1 Sound like it might be the blend door actuator… or it could be the head gaskets introducing gasses into the coolant. Do you have to regularly add coolant?
2 Can you get yourself into your neighbor’s will? Your neighbor is wrong and may die suddenly because of his practice of only using the jack. You are absolutely correct. Good jack stands or sturdy ramps are REQUIRED for working under the car.
Your neighbor is a fool. The wife of a lifelong friend of mine died about 7 or 8 years ago while she was under her 65 Thunderbird doing some maintenance. She had some heavy duty ramps but one gave way and dropped the car on her; killing her almost instantly.
As for why my friend wasn’t doing the work; he’s a paraplegic in a wheelchair. They had been married almost 30 years. Sad outcome.
Yes my neighbor is foolish. And yes I had the T&C inspected a few months ago. The rust is mostly body panels wasting away. All frame members in fairly good shape. This is my go to Home Depot and drive 5 miles to work when it snows. My daily driver, a 2010 Fusion with 45,000 miles still runs sweet. Purchased new and only basic maintenance has been needed. Although it does tend to go through brake pads more often than any of my former vehicles. I’ve had many.

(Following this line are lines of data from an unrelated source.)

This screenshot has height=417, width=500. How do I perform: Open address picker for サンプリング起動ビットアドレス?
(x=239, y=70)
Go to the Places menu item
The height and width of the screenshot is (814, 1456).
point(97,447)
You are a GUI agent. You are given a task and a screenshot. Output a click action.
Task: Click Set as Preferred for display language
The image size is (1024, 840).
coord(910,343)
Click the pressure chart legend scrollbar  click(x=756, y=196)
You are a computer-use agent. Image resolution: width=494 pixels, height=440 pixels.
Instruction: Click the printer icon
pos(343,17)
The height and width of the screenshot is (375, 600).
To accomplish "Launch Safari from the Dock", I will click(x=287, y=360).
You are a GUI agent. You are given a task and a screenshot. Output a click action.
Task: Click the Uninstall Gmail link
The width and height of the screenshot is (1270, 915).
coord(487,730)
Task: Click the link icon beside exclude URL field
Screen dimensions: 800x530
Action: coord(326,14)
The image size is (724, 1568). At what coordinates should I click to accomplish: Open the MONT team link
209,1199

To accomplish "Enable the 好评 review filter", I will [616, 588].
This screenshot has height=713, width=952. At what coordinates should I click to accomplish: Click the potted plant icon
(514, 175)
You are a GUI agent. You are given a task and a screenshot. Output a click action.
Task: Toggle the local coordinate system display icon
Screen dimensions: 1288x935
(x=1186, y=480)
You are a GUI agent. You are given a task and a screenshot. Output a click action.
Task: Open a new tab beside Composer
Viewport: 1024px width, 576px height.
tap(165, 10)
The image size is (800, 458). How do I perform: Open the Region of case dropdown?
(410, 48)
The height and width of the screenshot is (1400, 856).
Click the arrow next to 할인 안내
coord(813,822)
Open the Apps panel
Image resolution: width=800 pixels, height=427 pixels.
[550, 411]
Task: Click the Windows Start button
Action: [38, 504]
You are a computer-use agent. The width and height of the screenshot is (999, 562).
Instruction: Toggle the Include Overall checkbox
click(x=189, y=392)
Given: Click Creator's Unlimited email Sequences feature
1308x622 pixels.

My coolant level is fine. Checked that first.
Temp gauge does fluctuate a bit. Seems to blow hot air, temp decreases, blows cold. Warms up, blows hot. Could be the thermostat. If it closes, no more water circulation. Not changing that till spring.
So I pulled the fuse for the radiator fans. No more cold air. Put the fuse back. Cold and hot cycles again. Removed it. No more cycles. Temp gauge stopped fluctuating and stays just below the half way point as normal. Just drove 20 miles and I’m warm.
I will say, I’m not much of a Mopar fan but they did build this motor and tranny well. Just the rest of the vehicle tends to fall apart. With 240,000 miles, I’m not complaining. Glad Rock Auto sells cheap parts!
For the hot and cold cycling: could be mode doors. Every so many key cycles they will self calibrate by opening and closing. One thought is that it is repeatedly in calibration mode. Low voltage from battery may cause this. These vans have a tendency to loose calibration quite often. There is a calibration procedure, but I get too lazy to look it up so what I do is turn the temperature all the way up, then all the way back down and it will always work right until the next time. Another thought is that the coolant isn’t becoming warm enough to heat. The thermostat would be the most likely cause for that. Or the hot coolant isn’t making it through the heater core. This could be caused by a plugged core or maybe even bad circulation from the water pump. It would be nice to have a scanner to monitor the actual coolant temperature. The dash temp gauge is undependable. The operating temp on these things are quite high. I think coolant fans are supposed to kick on at around 195.
As far as working under a vehicle with only hydraulics holding it up: my first thought was “what an idiot” but I thought that might be too harsh. But anybody that has the slightest bit of knowledge on auto repairs knows enough to never get under a vehicle held up with only jack’s.
As others have stated already, I too suspect that you may have a head gasket problem and air is getting circulated into the coolant. Check for air bubbles in the coolant.
I can’t imagine anyone doing what you say your neighbor is doing. If he doesn’t trust jack stands (which are designed for the task) then at least use some large blocks of wood in case something happens with the jack. I hope he doesn’t have a family that depends on him to provide for them. Absolutely insane. With the wheels off, it is a pure death wish. What a way to get killed.
HVAC door actuator problem or air in cooling system in my guess. Unless it is really cold there (less than -10 degrees) restricting the radiator airflow isn’t likely to solve this and might cause worse problems. I’ve never had a hydraulic jack fail in-use myself, but I don’t trust it either. I always use sturdy jack-stands as the main safety factor, and if safe to do and room for it leave the jack in place (but not doing any lifting) as a backup. I also place blocks of wood, 2x6’s, 4x6’s as a tertiary backup when possible, living in earthquake country here.